Commissaires de l’exposition : Laurie Hurwitz, Roberto Koch et James Nachtwey



« J’ai été un témoin. Un témoin de ces gens à qui l’on a tout pris - leurs maisons, leurs familles, leurs bras et leurs jambes, et jusqu’au discernement. Et pourtant, une chose ne leur avait été soustraite, la dignité, cet élément irréductible de l’être humain. Ces images en sont mon témoignage. »
James Nachtwey

Réalisée en étroite collaboration avec James Nachtwey, cette exposition est la plus grande rétrospective jamais dédiée au travail du photographe. À travers son regard personnel, elle propose une remarquable réflexion sur le thème de la guerre, dont la portée est nécessairement collective.
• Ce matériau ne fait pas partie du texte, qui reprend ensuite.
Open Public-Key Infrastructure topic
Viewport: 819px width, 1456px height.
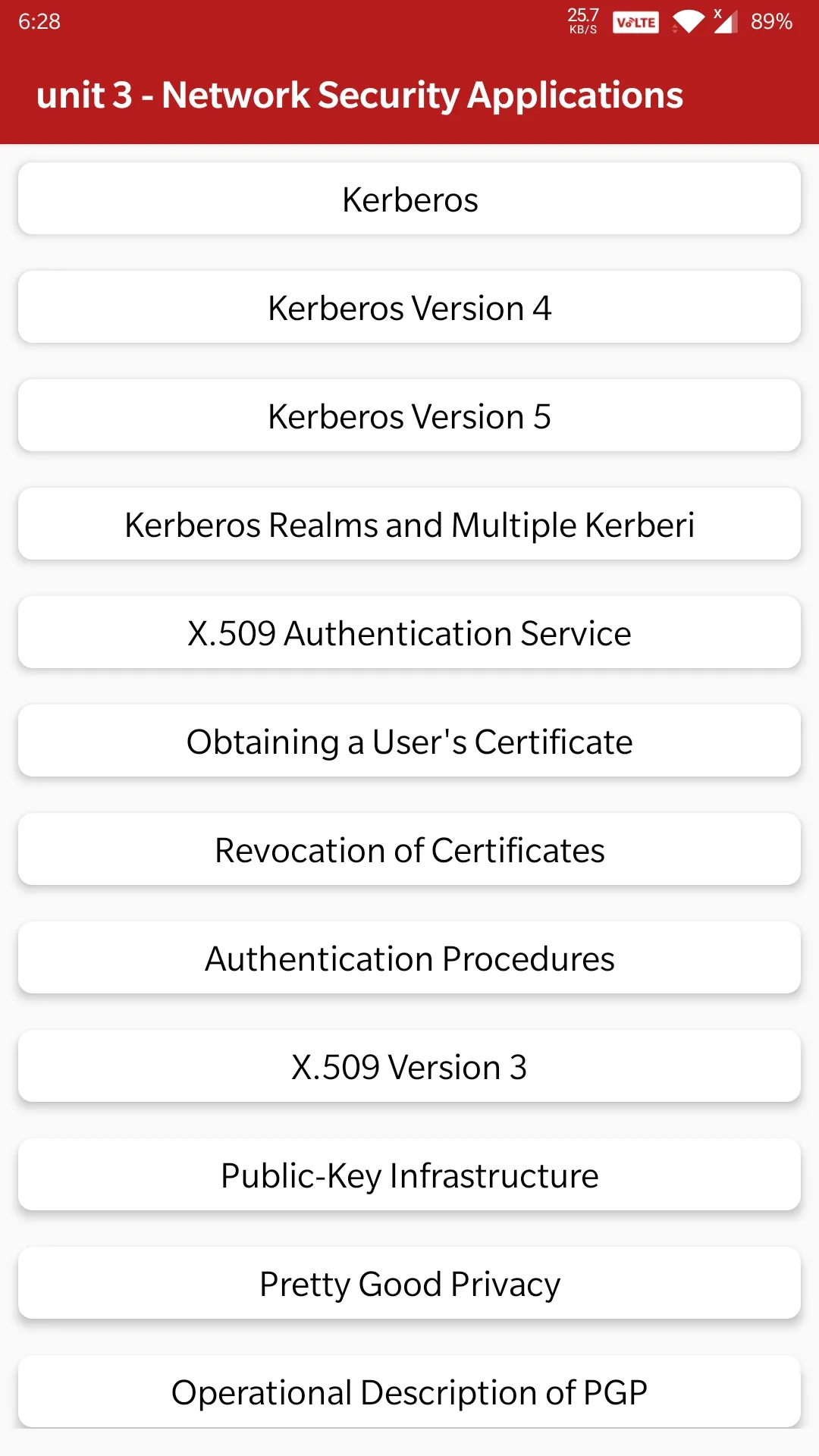pyautogui.click(x=410, y=1175)
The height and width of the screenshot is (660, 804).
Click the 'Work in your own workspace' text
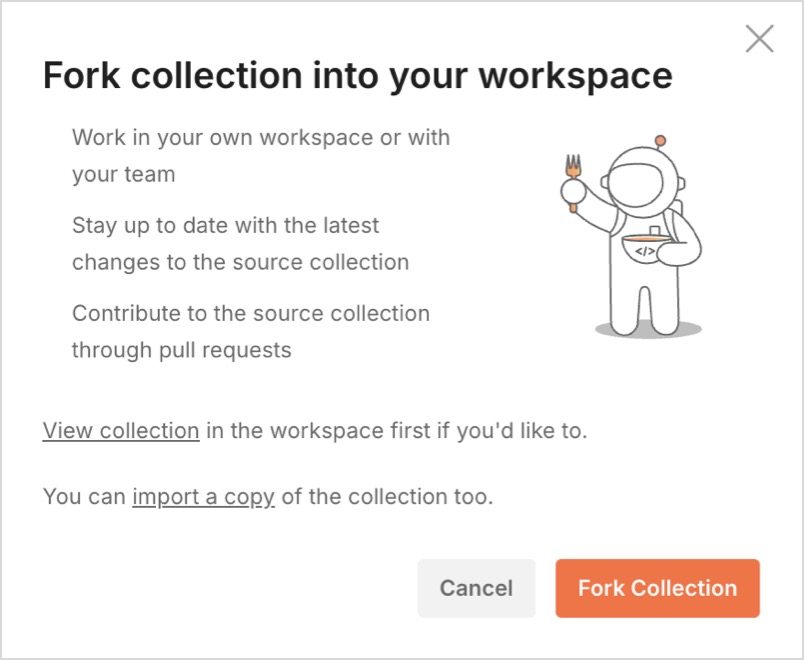[x=261, y=137]
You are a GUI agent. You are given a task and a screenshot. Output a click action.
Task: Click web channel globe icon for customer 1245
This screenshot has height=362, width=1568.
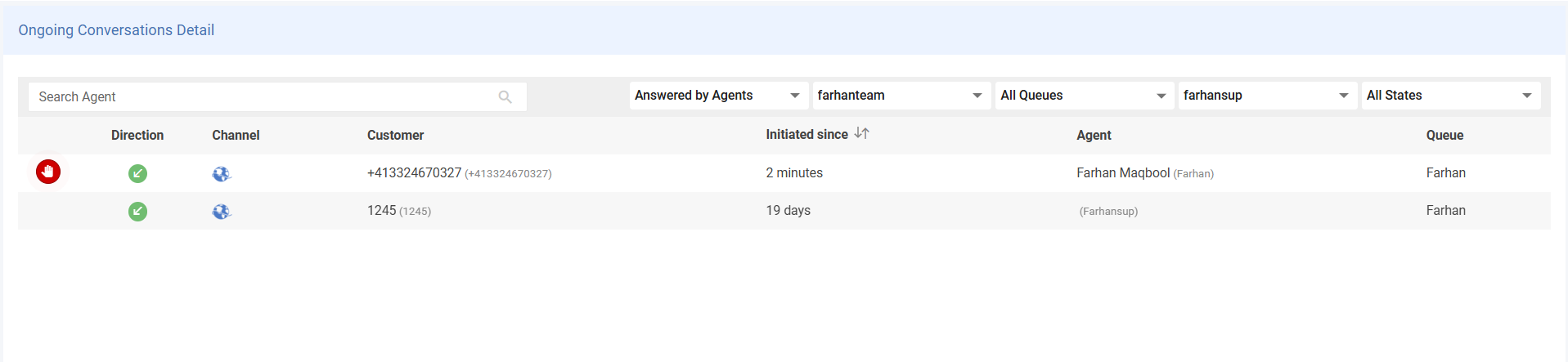(x=221, y=211)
Dix-sept sections différentes constituent le parcours de l’exposition, formant un ensemble de près de deux cents photographies. Elles offrent un vaste panorama des reportages les plus significatifs de James Nachtwey : Le Salvador, les Territoires palestiniens, l’Indonésie, le Japon, la Roumanie, la Somalie, le Soudan, le Rwanda, l’Irak, l’Afghanistan, le Népal, les États-Unis avec entre autres un témoignage singulier des attentats du 11 septembre, ainsi que de nombreux autres pays. L’exposition s’achève sur un reportage traitant de l’immigration en Europe, aujourd’hui plus que jamais d’actualité.

Elle rassemble ainsi les photographies de celui que l’on peut considérer comme le photoreporter le plus prolifique de ces dernières décennies, un observateur exceptionnel de notre monde contemporain et probablement l’un de ses témoins les plus clairvoyants.

James Nachtwey, dont la carrière est jalonnée par de nombreux prix et récompenses dans des domaines variés, est mondialement reconnu comme l’héritier de Robert Capa. Sa force morale et ses engagements sociaux et civils l’ont mené à consacrer sa vie entière à la photographie documentaire. Il saisit les conditions les plus extrêmes de la vie humaine - qui ne prennent que trop souvent les formes d’un enfer terrestre - se faisant ainsi le témoin épique de la cruauté de la guerre. Il n’a de cesse de photographier la douleur, l’injustice, la violence et la mort. Mais pour que jamais ne soient oubliées la souffrance et la solitude humaines, il crée des images d’une beauté vertigineuse, impeccablement cadrées et éclairées, et aux effets quasi cinématographiques. L’extraordinaire beauté et l’infinie tendresse qui en émanent sont autant de moyens de lutter et de résister.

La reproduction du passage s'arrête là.